The case for Individualism
Individualism is the belief or principle that the individual person is more important than the group, and that people should have the freedom to make their own choices and pursue their own goals.
It emphasizes personal independence, thinking and acting for oneself. It promotes self-reliance, where your fortune depends on your own abilities. It values individual rights and freedoms, such as freedom of speech and freedom of choice.
It stresses personal responsibility - that people are accountable for their actions. A student choosing a career based on their own passion rather than family expectations reflects individualism. And in politics, individualism supports personal liberty and limited interference in private life.
This is opposed to collectivism, which places greater importance on the needs and goals of the group or community, and which places people in groups to be dealt with, rather than as unique individuals each with their own values and goals.
Individualism can appear in different areas. In philosophy its focus is on personal identity and autonomy. In politics its emphasis is on individual rights. In culture its focus is on individual talent and attainment. Some societies, such as the United States, are often described as more individualistic than others.
Innovation, wealth creation, and human flourishing have tended to come from individuals pursuing their own projects and ideas, not from committees or central planners. It is the entrepreneur, the eccentric inventor, the dissenter, the person who ignores received wisdom and tries something new, who is the engine of progress.
Individualism is not mere selfishness; this a caricature. The individual who is free to succeed must also bear the consequences of failure. If we embrace collectivist sentimentality, and the tendency to romanticise group identity, class solidarity, or national purpose, we do so only at the expense of personal autonomy.

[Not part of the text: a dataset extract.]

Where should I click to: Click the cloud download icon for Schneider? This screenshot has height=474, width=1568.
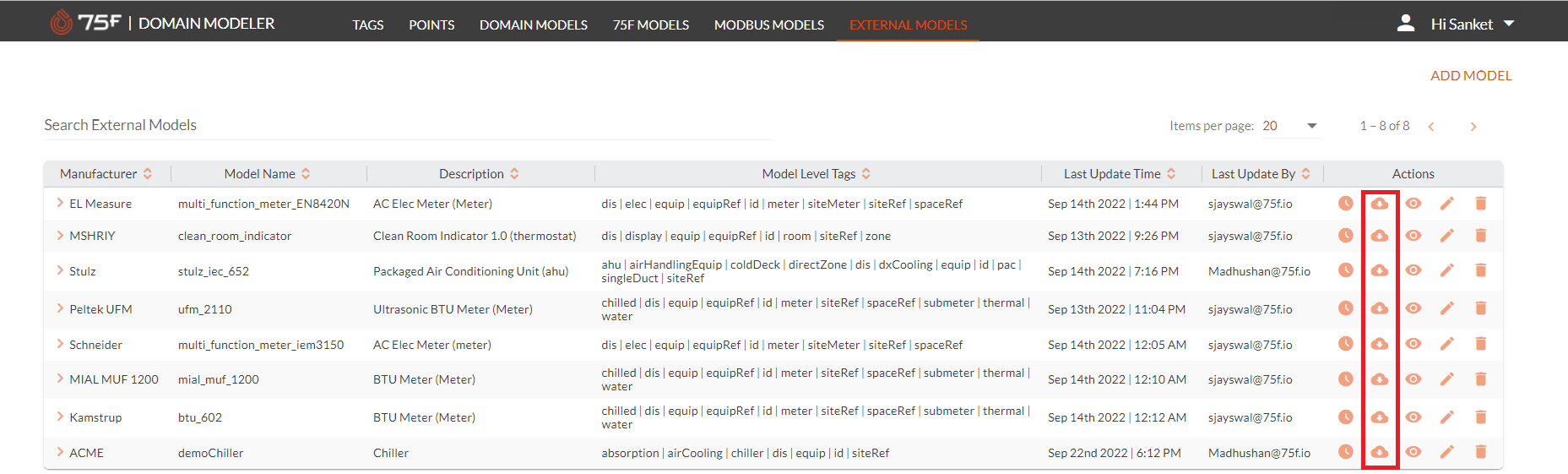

Individualism and free markets are deeply connected. Markets are simply the aggregated expression of millions of individual choices. No one designed them, no one controls them, and that is precisely their virtue. They respect the individual's judgement about what is valuable, rather than substituting the bureaucrat's guess. They contain more information than a central planner can because the information is dispersed among millions.
Individualism is celebrated in culture and lifestyle, the right to live differently, to think the heterodox, and to reject social conformity. This extends beyond economics to personal freedom, and runs contrary to both left-wing identity politics and right-wing social conservatism when they tried to corral individuals into approved categories.
The case for individualism is not an atomistic doctrine, but is the philosophical foundation of a free, dynamic, and humane society founded upon real people pursuing their real objectives.